Speaking at the Oxford Media Convention, she said that new technologies had created a generation gap between parents and children. “Parents are worried about online predators, but children are more concerned about bullying and they don’t differentiate between the real world and online. It starts in the classroom and, when they get home, it’s all over their MySpace page,” she said.
Dr Byron has talked with children, parents and industry bodies for her report, commissioned after the Prime Minister expressed concern at the impact of violence seen by children in their leisure time.
Dr Byron said: “When your kid is using the internet, you have opened the door to another world. Would you let an eight-year-old walk to the shops without teaching them how to cross the road?” Her research found that parents had little idea how to place filters on their child’s computer to protect them from inappropriate material.

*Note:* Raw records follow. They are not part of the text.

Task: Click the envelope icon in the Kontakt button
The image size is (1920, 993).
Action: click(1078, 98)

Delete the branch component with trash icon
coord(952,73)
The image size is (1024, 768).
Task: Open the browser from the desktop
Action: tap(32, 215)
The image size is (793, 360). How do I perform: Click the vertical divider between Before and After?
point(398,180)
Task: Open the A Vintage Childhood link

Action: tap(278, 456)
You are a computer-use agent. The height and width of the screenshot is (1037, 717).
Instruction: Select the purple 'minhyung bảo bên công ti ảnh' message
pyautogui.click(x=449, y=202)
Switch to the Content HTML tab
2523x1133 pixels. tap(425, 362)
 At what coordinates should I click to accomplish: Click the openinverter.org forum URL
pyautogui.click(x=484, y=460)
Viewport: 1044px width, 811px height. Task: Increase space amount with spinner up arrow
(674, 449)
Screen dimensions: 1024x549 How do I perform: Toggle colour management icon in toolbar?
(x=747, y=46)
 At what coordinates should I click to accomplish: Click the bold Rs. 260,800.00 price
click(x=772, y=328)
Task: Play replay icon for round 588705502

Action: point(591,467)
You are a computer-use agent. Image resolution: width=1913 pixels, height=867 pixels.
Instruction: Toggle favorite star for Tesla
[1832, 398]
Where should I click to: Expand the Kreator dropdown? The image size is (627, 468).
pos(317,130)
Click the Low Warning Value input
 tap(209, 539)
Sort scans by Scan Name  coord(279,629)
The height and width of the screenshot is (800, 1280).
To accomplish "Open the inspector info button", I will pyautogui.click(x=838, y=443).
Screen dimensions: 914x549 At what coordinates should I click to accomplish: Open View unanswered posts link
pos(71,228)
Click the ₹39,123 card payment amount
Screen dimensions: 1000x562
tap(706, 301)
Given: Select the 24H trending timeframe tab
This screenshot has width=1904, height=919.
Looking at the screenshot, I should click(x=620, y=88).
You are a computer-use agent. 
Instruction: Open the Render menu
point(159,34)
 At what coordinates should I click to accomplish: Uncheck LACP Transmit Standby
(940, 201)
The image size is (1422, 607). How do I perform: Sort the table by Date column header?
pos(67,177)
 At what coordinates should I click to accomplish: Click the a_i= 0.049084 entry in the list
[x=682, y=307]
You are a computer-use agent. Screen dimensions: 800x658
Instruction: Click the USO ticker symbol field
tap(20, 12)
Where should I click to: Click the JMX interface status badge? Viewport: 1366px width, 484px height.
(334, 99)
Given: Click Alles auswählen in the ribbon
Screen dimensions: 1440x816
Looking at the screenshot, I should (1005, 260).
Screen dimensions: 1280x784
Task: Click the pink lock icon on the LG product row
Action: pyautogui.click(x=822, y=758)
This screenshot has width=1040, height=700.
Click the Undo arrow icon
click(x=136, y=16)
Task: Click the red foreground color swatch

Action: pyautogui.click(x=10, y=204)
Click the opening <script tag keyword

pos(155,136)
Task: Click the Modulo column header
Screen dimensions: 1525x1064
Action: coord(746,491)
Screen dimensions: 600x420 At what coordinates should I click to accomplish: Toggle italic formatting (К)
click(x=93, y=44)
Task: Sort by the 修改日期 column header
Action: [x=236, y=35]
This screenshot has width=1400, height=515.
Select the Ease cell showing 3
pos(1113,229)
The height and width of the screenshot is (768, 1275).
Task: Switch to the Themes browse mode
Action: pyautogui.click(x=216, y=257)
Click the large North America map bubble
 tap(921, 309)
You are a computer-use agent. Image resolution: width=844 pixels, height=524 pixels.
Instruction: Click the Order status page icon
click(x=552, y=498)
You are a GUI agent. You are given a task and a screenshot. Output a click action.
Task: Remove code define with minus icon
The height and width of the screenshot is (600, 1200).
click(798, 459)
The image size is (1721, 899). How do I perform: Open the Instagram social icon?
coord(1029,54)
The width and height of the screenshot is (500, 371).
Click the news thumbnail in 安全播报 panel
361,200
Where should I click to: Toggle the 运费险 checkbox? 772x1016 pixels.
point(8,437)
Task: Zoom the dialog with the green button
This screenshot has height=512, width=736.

Parents were also easily manipulated by their offspring into buying unsuitable computer games. A ten-year-old will tell a parent that a game labelled “15” merely indicates a higher skill level, she found. One parent called for a “watershed” for the internet, similar to television, as if such a restriction were possible.
There was a “moral panic” about violence on children’s screens, Dr Byron said, but she found that playing computer games with some violent content could have a beneficial impact. She said: “Children said they found it a cathartic expression of emotion to act out these scenes in a game.”
Dr Byron’s report, delivered next month, is expected to recommend a single classification system for video games. She is also seeking agreement by game producers that their products will be marketed in a responsible and nonsensationalist manner.
But, if the Prime Minister was hoping to discover draconian solutions to the problem, Dr Byron is unlikely to deliver them. She said that there was “no silver bullet” to the problem, and her solutions are likely to focus on greater information for parents and voluntary actions from the computer and gaming industries.